Excerpted data ▸
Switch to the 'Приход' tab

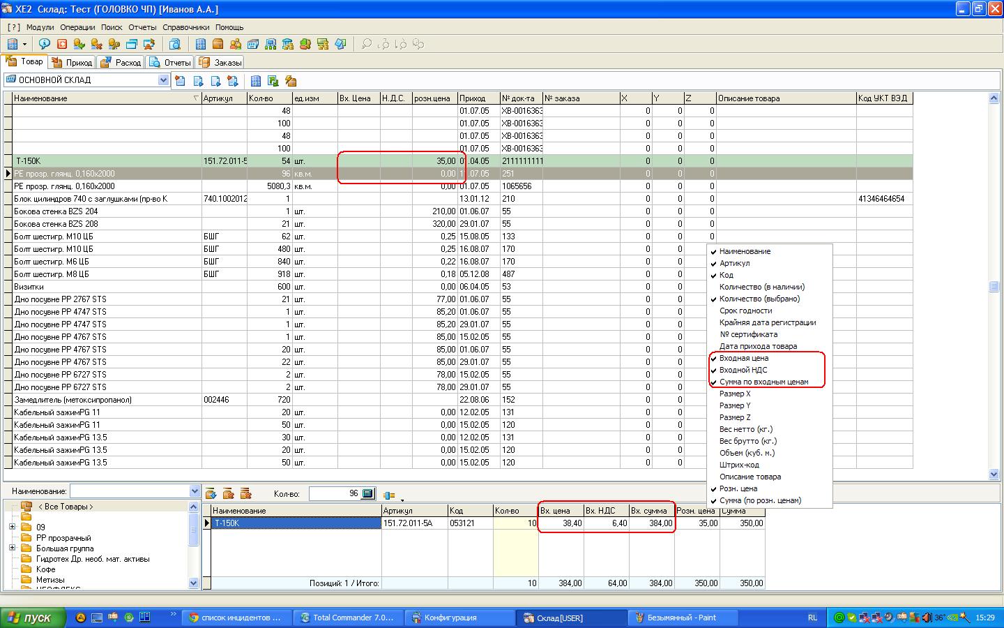click(73, 62)
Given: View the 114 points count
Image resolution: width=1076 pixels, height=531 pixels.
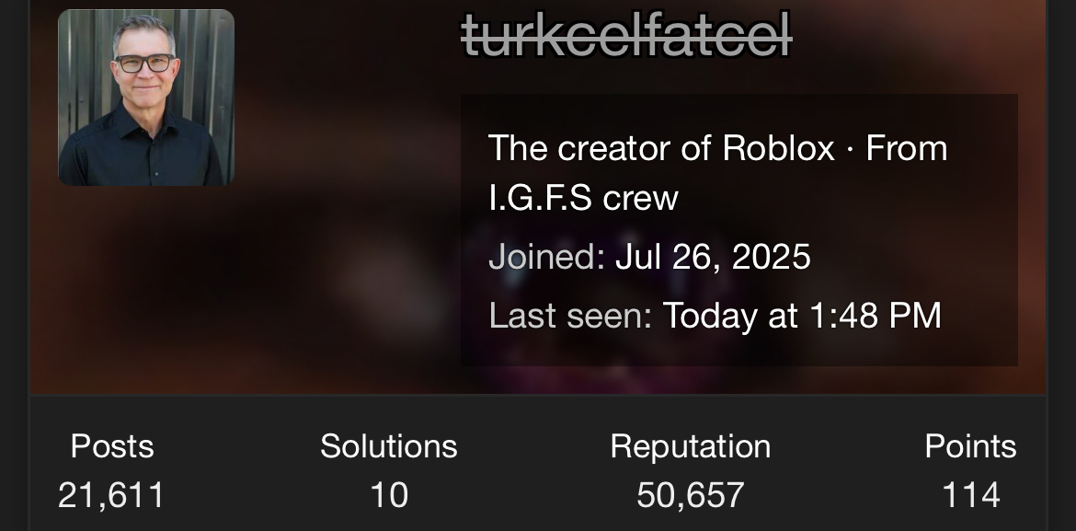Looking at the screenshot, I should tap(970, 495).
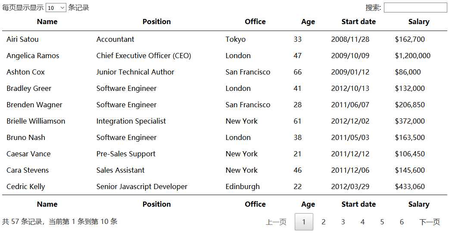Viewport: 449px width, 236px height.
Task: Sort by Start date column header
Action: point(359,22)
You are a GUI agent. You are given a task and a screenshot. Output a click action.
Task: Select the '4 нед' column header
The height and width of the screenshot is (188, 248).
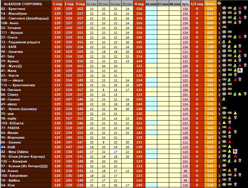(139, 3)
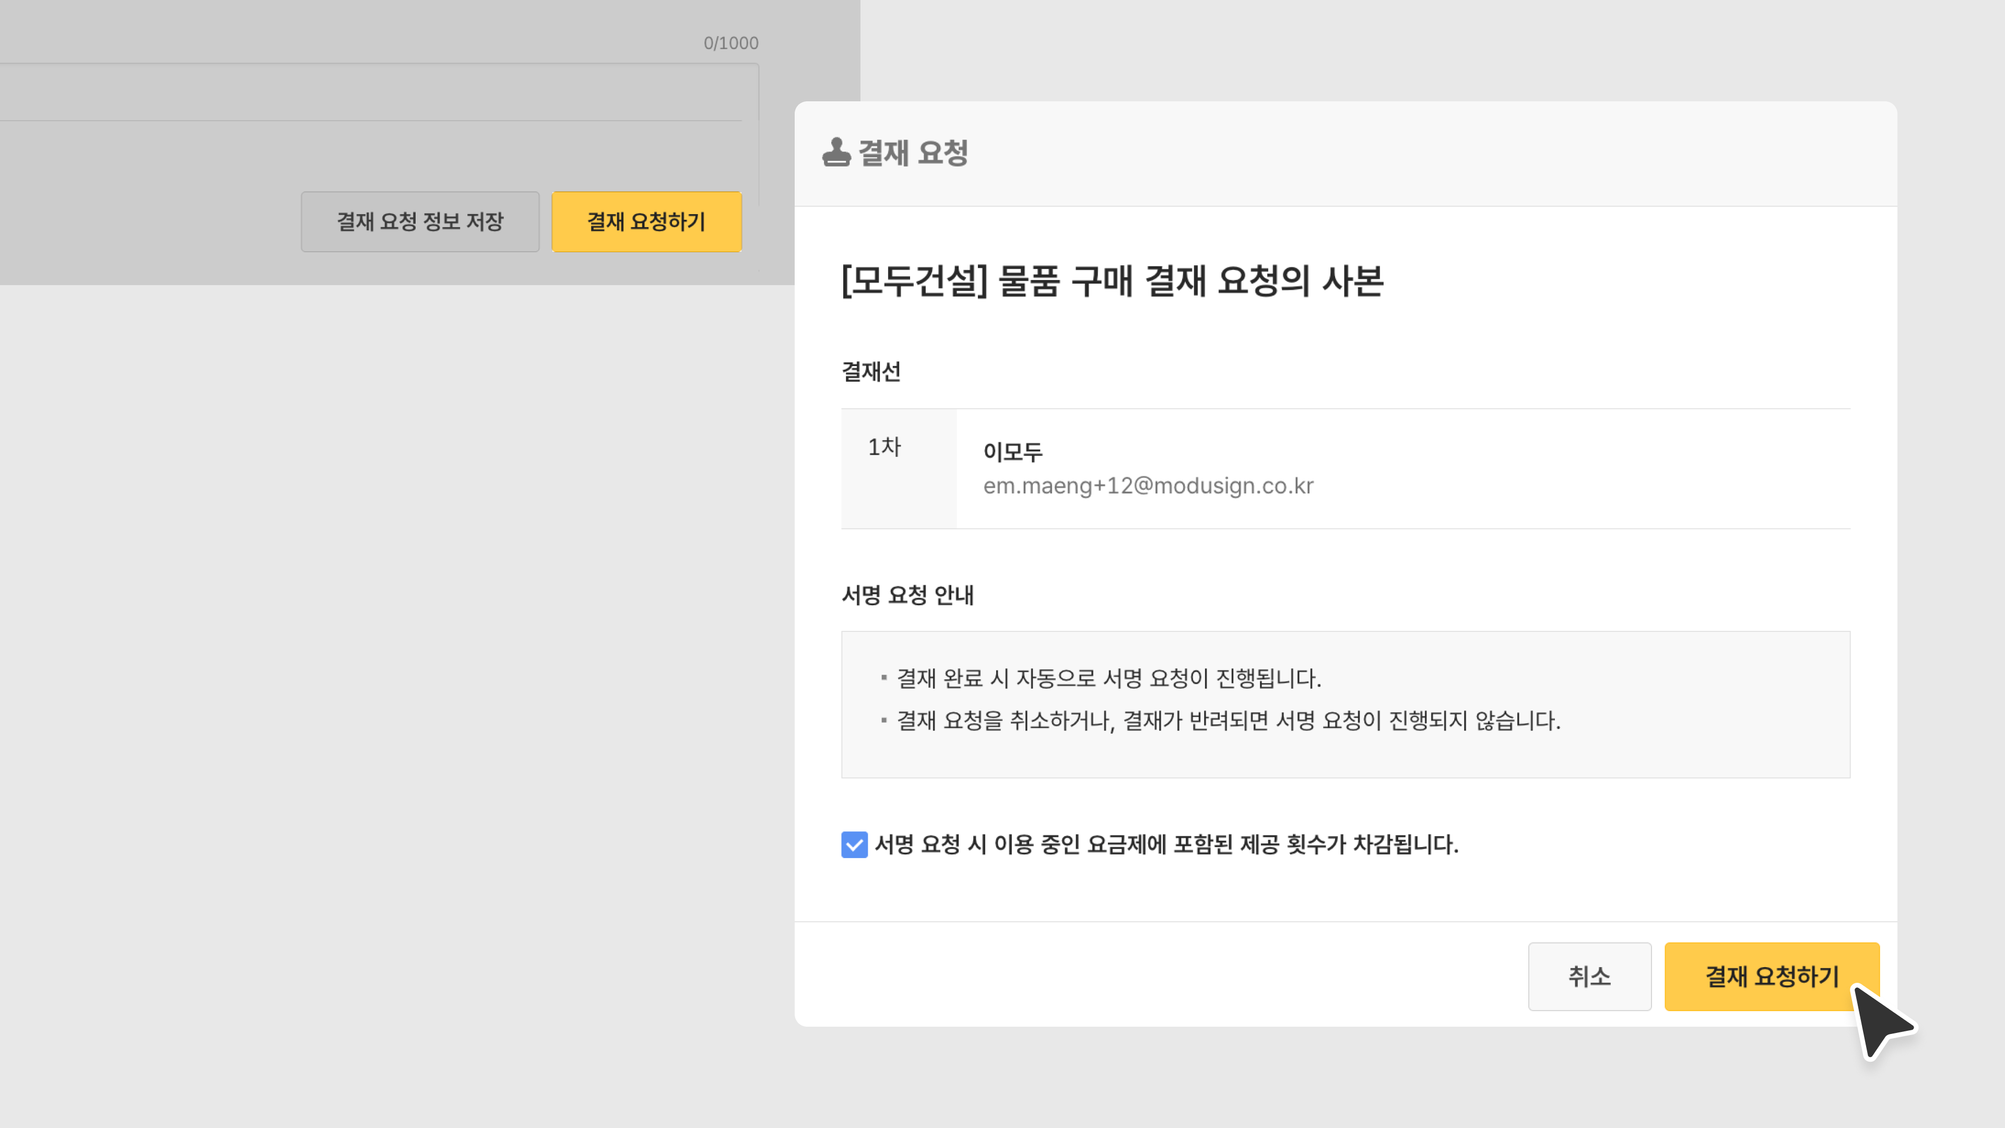Click the checkbox label about 제공 횟수 차감

[x=1165, y=845]
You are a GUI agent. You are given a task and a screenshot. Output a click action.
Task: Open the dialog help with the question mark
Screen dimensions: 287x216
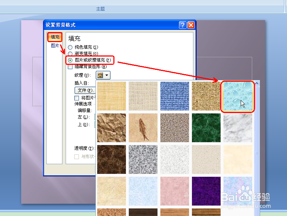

Problem requirements ▸ Copy all of the entries above line for line, without any changes, and leave the pictures out.

Result of the task ▸
Switch to the 'Приход' tab

click(73, 62)
Given: View the 114 points count
Image resolution: width=1076 pixels, height=531 pixels.
Looking at the screenshot, I should tap(970, 495).
Viewport: 449px width, 236px height.
Task: Sort by Start date column header
Action: point(359,22)
You are a GUI agent. You are given a task and a screenshot. Output a click action.
Task: Select the '4 нед' column header
The height and width of the screenshot is (188, 248).
(139, 3)
Click the checkbox label about 제공 횟수 차감

[x=1165, y=845]
You are a GUI agent. You are given a task and a screenshot. Output a click action.
Task: Open the dialog help with the question mark
Screen dimensions: 287x216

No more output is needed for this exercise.